[Saved data entries]
*-*-*
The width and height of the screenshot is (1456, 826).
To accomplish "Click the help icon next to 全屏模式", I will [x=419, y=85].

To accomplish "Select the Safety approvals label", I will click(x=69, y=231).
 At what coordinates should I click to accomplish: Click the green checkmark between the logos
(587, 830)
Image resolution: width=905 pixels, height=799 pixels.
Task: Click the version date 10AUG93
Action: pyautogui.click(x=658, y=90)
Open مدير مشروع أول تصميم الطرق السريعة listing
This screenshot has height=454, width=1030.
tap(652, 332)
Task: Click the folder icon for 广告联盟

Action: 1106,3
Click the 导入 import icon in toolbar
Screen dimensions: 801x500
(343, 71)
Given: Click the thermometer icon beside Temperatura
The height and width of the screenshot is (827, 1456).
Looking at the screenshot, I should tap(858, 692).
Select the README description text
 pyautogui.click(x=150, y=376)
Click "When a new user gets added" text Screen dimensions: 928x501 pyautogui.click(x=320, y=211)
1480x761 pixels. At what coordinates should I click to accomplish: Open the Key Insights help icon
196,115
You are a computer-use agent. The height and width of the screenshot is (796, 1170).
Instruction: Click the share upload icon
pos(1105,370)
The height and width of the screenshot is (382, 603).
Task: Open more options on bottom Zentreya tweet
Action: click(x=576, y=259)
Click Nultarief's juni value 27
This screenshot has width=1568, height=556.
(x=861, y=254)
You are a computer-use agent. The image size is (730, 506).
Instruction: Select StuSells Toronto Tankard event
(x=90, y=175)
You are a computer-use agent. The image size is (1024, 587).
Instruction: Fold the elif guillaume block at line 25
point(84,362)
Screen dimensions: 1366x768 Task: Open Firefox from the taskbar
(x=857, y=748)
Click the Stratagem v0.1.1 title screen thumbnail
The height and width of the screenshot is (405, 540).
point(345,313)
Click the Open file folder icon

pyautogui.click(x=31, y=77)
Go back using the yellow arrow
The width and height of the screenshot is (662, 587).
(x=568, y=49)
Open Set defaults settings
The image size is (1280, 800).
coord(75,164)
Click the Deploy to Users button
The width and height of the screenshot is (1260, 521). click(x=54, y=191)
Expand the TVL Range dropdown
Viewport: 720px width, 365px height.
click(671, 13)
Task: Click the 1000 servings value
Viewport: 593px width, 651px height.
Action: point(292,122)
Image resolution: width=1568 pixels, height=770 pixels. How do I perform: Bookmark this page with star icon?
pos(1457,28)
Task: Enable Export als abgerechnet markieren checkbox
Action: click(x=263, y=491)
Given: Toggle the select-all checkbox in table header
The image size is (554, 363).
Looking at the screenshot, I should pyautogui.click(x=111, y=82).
*-*-*
Action item ::
Line by line, copy the data above exactly as it reads.

Answer section ::
The width and height of the screenshot is (1456, 826).
To accomplish "Click the help icon next to 全屏模式", I will [x=419, y=85].

To accomplish "Select the Safety approvals label", I will click(x=69, y=231).
 At what coordinates should I click to accomplish: Click the green checkmark between the logos
(587, 830)
Image resolution: width=905 pixels, height=799 pixels.
Task: Click the version date 10AUG93
Action: pyautogui.click(x=658, y=90)
Open مدير مشروع أول تصميم الطرق السريعة listing
This screenshot has height=454, width=1030.
tap(652, 332)
Task: Click the folder icon for 广告联盟

Action: 1106,3
Click the 导入 import icon in toolbar
Screen dimensions: 801x500
(343, 71)
Given: Click the thermometer icon beside Temperatura
The height and width of the screenshot is (827, 1456).
Looking at the screenshot, I should tap(858, 692).
Select the README description text
 pyautogui.click(x=150, y=376)
Click "When a new user gets added" text Screen dimensions: 928x501 pyautogui.click(x=320, y=211)
1480x761 pixels. At what coordinates should I click to accomplish: Open the Key Insights help icon
196,115
You are a computer-use agent. The height and width of the screenshot is (796, 1170).
Instruction: Click the share upload icon
pos(1105,370)
The height and width of the screenshot is (382, 603).
Task: Open more options on bottom Zentreya tweet
Action: click(x=576, y=259)
Click Nultarief's juni value 27
This screenshot has width=1568, height=556.
(x=861, y=254)
You are a computer-use agent. The image size is (730, 506).
Instruction: Select StuSells Toronto Tankard event
(x=90, y=175)
You are a computer-use agent. The image size is (1024, 587).
Instruction: Fold the elif guillaume block at line 25
point(84,362)
Screen dimensions: 1366x768 Task: Open Firefox from the taskbar
(x=857, y=748)
Click the Stratagem v0.1.1 title screen thumbnail
The height and width of the screenshot is (405, 540).
point(345,313)
Click the Open file folder icon

pyautogui.click(x=31, y=77)
Go back using the yellow arrow
The width and height of the screenshot is (662, 587).
(x=568, y=49)
Open Set defaults settings
The image size is (1280, 800).
coord(75,164)
Click the Deploy to Users button
The width and height of the screenshot is (1260, 521). click(x=54, y=191)
Expand the TVL Range dropdown
Viewport: 720px width, 365px height.
click(671, 13)
Task: Click the 1000 servings value
Viewport: 593px width, 651px height.
Action: point(292,122)
Image resolution: width=1568 pixels, height=770 pixels. How do I perform: Bookmark this page with star icon?
pos(1457,28)
Task: Enable Export als abgerechnet markieren checkbox
Action: click(x=263, y=491)
Given: Toggle the select-all checkbox in table header
The image size is (554, 363).
Looking at the screenshot, I should pyautogui.click(x=111, y=82).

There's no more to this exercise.